OKAY…here’s a little primer, as we get all set to watch another fine American brewery lose its “Indie Beer” status for good…

15940915_452221488235090_3558166596318995045_nHere’s the fact that gets obscured by all the furor: AB/ InBev, the huge, faceless international conglomerate that owns the formerly-American “brewery” concern, Anheuser Busch, has an oft-stated and aggressive determination (and, these days, a frenzied desperation) to do anything it can to stop the accelerating erosion of its beer market share by small, independent breweries. The Super Bowl ads about “doing it the Hard Way“, the continual sneering at “pumpkin-peach ales” and “foofy beers” – all part of an overall effort to do what they could not do by just selling their wares: discredit, slow, and eradicate independent brewing. They’ve admitted this. It’s not a guess on my part and they haven’t been real subtle about it, either. AB wants to either control or destroy Indie beer…and they don’t much care which.

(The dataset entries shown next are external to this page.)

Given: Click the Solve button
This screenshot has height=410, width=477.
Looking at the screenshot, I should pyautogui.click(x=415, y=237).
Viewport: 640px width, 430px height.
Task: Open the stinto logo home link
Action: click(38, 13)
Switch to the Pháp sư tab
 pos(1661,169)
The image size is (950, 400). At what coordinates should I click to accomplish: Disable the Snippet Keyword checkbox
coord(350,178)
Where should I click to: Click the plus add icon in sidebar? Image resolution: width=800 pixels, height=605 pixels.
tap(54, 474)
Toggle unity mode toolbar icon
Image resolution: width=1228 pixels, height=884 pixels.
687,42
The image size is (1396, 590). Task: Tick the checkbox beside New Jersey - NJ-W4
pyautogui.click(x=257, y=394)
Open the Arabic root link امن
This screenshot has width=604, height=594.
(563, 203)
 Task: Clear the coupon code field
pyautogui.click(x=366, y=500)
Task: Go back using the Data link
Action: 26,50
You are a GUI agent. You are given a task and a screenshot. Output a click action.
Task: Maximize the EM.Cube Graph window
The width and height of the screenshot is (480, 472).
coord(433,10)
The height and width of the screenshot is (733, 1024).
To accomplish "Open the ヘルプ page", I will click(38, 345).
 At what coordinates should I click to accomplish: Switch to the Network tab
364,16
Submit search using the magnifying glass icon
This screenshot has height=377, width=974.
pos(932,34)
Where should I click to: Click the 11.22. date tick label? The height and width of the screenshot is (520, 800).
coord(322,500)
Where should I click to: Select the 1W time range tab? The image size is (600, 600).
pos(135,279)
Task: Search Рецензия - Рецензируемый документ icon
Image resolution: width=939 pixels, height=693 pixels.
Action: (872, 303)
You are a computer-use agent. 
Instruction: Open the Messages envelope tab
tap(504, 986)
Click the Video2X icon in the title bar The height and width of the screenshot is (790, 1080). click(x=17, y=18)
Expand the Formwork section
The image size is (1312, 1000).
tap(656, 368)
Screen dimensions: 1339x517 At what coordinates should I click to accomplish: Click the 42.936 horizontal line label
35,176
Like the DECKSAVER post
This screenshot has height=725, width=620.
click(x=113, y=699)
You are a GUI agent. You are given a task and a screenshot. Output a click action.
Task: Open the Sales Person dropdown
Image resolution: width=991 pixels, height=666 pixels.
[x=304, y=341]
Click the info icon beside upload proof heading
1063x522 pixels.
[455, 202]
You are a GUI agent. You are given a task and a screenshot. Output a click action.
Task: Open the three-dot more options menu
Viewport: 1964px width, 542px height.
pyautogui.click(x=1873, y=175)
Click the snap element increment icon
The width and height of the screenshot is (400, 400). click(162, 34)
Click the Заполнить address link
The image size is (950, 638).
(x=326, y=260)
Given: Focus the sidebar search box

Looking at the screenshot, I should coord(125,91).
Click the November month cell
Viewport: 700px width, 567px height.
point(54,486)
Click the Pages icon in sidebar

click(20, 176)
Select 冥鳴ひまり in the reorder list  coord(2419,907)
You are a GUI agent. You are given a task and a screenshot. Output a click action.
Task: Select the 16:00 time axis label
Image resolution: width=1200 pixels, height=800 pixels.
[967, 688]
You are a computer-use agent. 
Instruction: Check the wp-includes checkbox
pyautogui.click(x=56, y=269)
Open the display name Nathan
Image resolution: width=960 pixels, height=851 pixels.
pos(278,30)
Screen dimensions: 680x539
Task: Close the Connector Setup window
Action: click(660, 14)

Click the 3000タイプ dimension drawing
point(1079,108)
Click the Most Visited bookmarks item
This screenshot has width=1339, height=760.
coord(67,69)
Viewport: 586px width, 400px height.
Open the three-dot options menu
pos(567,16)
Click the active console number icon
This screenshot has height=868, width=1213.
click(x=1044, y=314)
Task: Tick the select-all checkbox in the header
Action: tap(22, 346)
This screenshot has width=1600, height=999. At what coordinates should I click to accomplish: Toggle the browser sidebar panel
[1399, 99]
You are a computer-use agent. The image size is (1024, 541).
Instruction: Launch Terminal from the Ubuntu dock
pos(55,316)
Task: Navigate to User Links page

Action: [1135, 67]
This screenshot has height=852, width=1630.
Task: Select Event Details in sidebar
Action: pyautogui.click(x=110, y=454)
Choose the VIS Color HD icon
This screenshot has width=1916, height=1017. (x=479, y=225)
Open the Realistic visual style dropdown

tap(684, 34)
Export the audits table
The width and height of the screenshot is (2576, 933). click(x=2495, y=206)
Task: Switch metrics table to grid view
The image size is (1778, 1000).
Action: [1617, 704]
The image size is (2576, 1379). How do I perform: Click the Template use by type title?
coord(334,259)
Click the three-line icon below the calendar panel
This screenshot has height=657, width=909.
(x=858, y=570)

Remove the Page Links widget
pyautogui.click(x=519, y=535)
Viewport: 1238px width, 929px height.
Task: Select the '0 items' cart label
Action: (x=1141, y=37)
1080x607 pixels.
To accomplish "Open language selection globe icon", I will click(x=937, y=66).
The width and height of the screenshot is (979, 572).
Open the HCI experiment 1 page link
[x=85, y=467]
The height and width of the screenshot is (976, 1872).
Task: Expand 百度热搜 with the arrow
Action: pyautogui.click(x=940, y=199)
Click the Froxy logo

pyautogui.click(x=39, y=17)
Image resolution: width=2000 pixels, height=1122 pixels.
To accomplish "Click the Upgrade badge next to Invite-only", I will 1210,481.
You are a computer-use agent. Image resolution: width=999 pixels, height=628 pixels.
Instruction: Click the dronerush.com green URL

SO…below, you’ll find a map, with the locations of all of AB’s full and partial ownership shown in caution signs. The upside-down ones are those in which AB owns a percentage (usually a third). The full-size, upright ones are full ownership. The shadowy one is their pending purchase agreement with Wicked Weed Brewing, of Asheville, NC. There is no mystery about this strategy: AB is buying up breweries in states in which Indie Beer is booming. They are NOT buying these breweries because they’re looking for profits. The combined sales figures of all 12 breweries wouldn’t even generate a measurable percentage on AB’s annual revenue sheets. They are buying these breweries for A) Indie Beer cred, of the type that have been totally unable to EARN by brewing, and B) LEVERAGE. In each of the states in which they’ve found a sell-out brewery owner, this purchase gives them a legitimate and undeniable means of approaching those states’ governments and lobbying for legislation that services their agenda of obstructing and limiting the growth of small, independent breweries. Legislatures in states in which AB does not have an ownership presence can simply tell their lobbyists, “You’re an outsider, so we don’t need to listen to you.” As an owner, that gives them the access they need to establish a Presence – a menacing, activist, daily Presence – in capitals like Albany and Eugene* and Olympia and Sacramento. They have distributorships in ALL these states, already, but that’s a different business class. With these breweries – these, in effect, TOOLS – they can legitimately pry open the doors to state governments in places where Indie Beer is strongest.

(I’ve left “Eugene”there to wear the shame that I own for not proofreading properly. Robert Craig, of Walking Man Brewing, was kind enough to point out that SALEM, not Eugene, is the capital of Oregon. I knew that and I whiffed on it when proofing. Many thanks to Robert and…this shame shirt kinda itches…)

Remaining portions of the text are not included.